How does increasing the use of dogs speed up the screening process? There don’t seem to be any reports of passengers who pass the “sniff” test being moved to PreCheck lanes, so if someone could explain to me how it works, I’d appreciate it.

And by the way, as we’ve also explained umpteen times, dogs are no panacea.

As for “accelerating hiring,” the TSA allegedly has plans to hire 800 more screeners.
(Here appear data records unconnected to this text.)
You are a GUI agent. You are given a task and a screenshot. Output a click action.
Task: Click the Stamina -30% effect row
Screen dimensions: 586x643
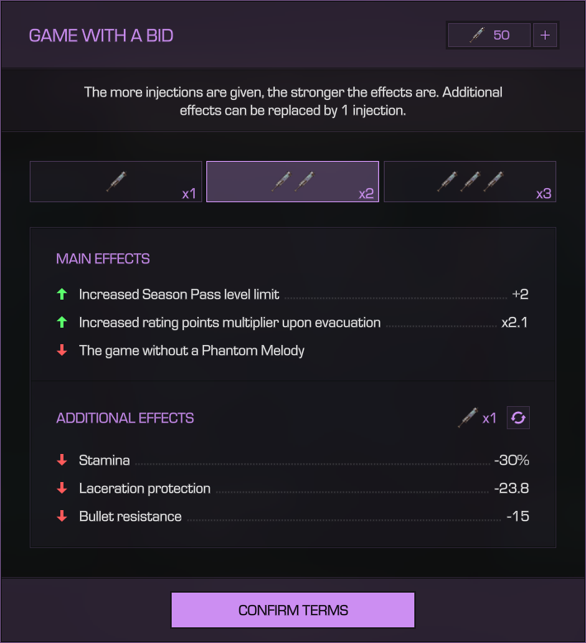click(293, 461)

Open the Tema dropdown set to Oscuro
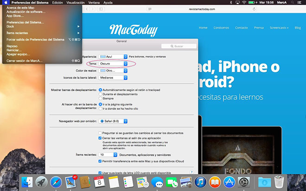(114, 63)
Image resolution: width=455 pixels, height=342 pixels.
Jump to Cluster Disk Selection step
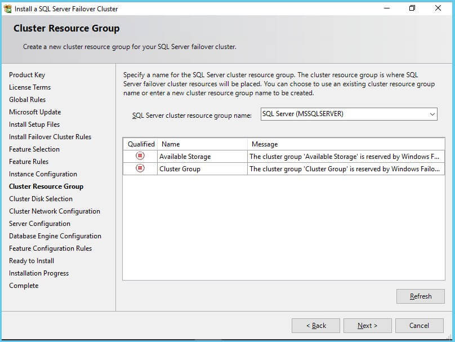pyautogui.click(x=41, y=199)
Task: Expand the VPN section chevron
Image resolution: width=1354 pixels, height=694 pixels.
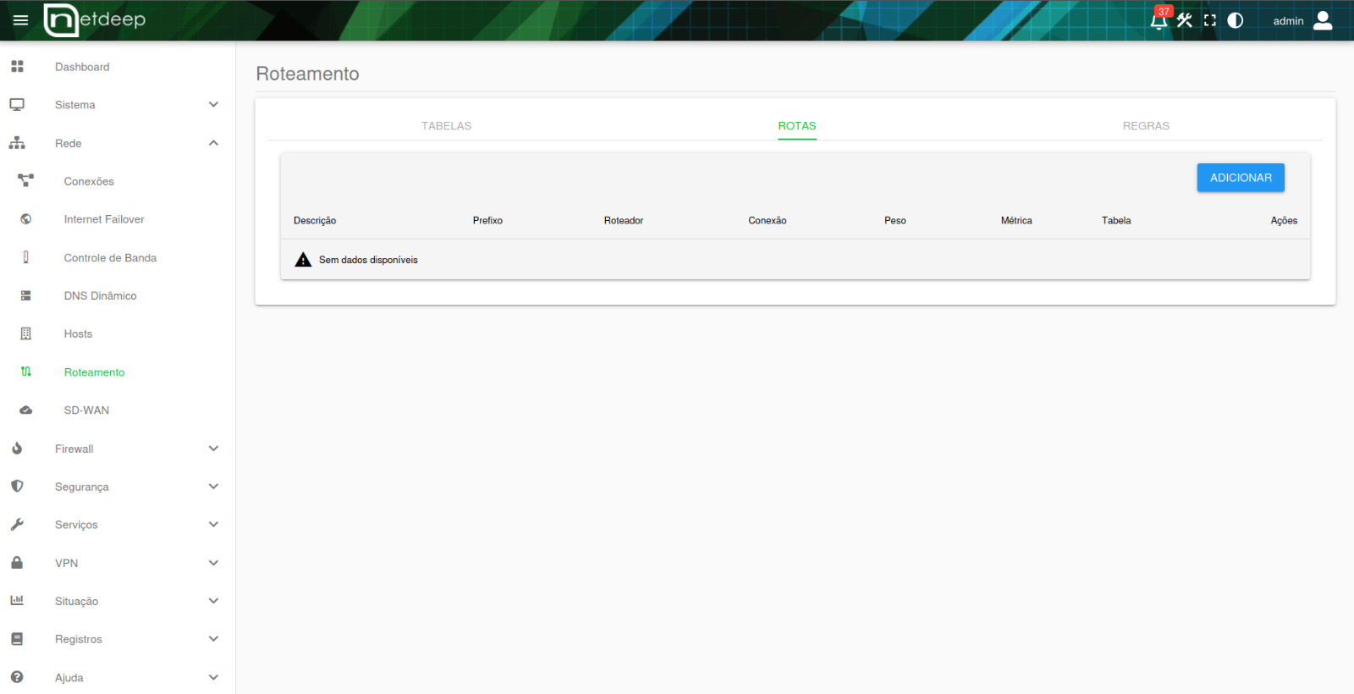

But a quick perusal of USAJobs, where TSA openings are advertised, shows no openings for TSA screeners in Chicago, Atlanta, or New York/New Jersey, areas that are seeing some of the the biggest lines and longest delays.

There are two openings for trainers at the “training academy” in Georgia, however.

In other TSA news, it’s been reported that 35% of newly hired screeners leave the agency in their first year of employment.

Until next week . . . .

  • Susan Richart

    Surprise, surprise, Chuckie Schumer is weighing in on the subject of dogs and the TSA:


    “When you have one of these dogs, you don’t have to take off your shoes.
    You don’t have to take off your jacket. You don’t have to take off your
    belt. They can even sniff whatever baggage you’re carrying on,” Schumer

    • Schumer — like most of the worthless wankers in Congress and the U.S. population at large — is clueless. Dogs aren’t the answer!

      Can you just imagine some poor innocent sucker who doesn’t pass the sniff test, because the dog is tired, because its handler is being an asshole and encouraging him to alarm on someone or something, and the person’s baggage gets ripped apart, and he’s interrogated for hours, possibly in a cell somewhere at the airport, missing his connecting flights, being separated from his family, going through hell? With no recourse??

      • Susan Richart

        Someone on Twitter wrote they saw a dog sniffing a terrified kid and then handler yelled at Mom to move faster. In spite of sniffing, shoes/belts off.

  • Susan Richart
    • I don’t understand the point of this video. The dog didn’t alarm on anyone — as he/she shouldn’t have, since none of the passengers should be alarmed on. Is the FT poster just pointing out that using dogs is worthless, which is true, or is it something else?

      • Susan Richart

        I don’t know the point of the video either – if there is sound, I can’t hear it. The original video was posted on #iHateTheWait on Twitter. So I’m still wondering how the use of canines speeds up the screening process as @AskTSA claims.

        • “I’m still wondering how the use of canines speeds up the screening process.”

          They don’t. As we know. Have you asked Blogger Bob and his ilk?

          • Susan Richart

            You expect an answer from the Blog? Come on, Lisa!

          • Yes, I expect their usual bullshit answers. That’s what I’d like to see. It’s good for comic relief.

  • TestJeff Pierce

    I have seen some airports combine canine screening with PreCheck lines. In other words, PreCrime (PreCheck) passengers go through non-metallic bomb sniffing test and then into metal detectors.

    Dogs do not put people into the PreCheck line from the standard Unconstitutional and Groping Line.

    • Susan Richart

      Wasn’t that with one of the now defunct “managed inclusion” plans?

  • thajack

    “…encouraging TSA Pre✓® enrollment…”

    In other words, even though we have already taken more than $7 billion of your taxpayer dollars this year, we would like to ask you to pay us more, but this time directly.

  • Daisiemae

    Here’s the agreement that TSA has with the American People:

    We will continue to whatever the Hell we want to anybody we want any time we want.

    You will continue to submit…and you will like it!

  • Chris Bray

    The crotch is a dangerous instrument, people. Very bad things have been done with it. I am grateful that the TSA is so interested in mine — it makes me feel safe.

  • An agreement with the ACLU. A settlement with Stacey Armato. A settlement with Steven Bierfeldt. Etc. All meaningless. Agreements, settlements, “understandings” with the TSA are all meaningless!

    • 1amWendy

      No kidding… when I was strip-searched I met with the DTW Director. He said I shouldn’t have been strip-searched, and what were the screeners’ names? I looked at him in disbelief, saying “Well, tell me when and how I could take a minute, pull out a piece of paper and a pencil, and write that down. Since I was down to nothing.”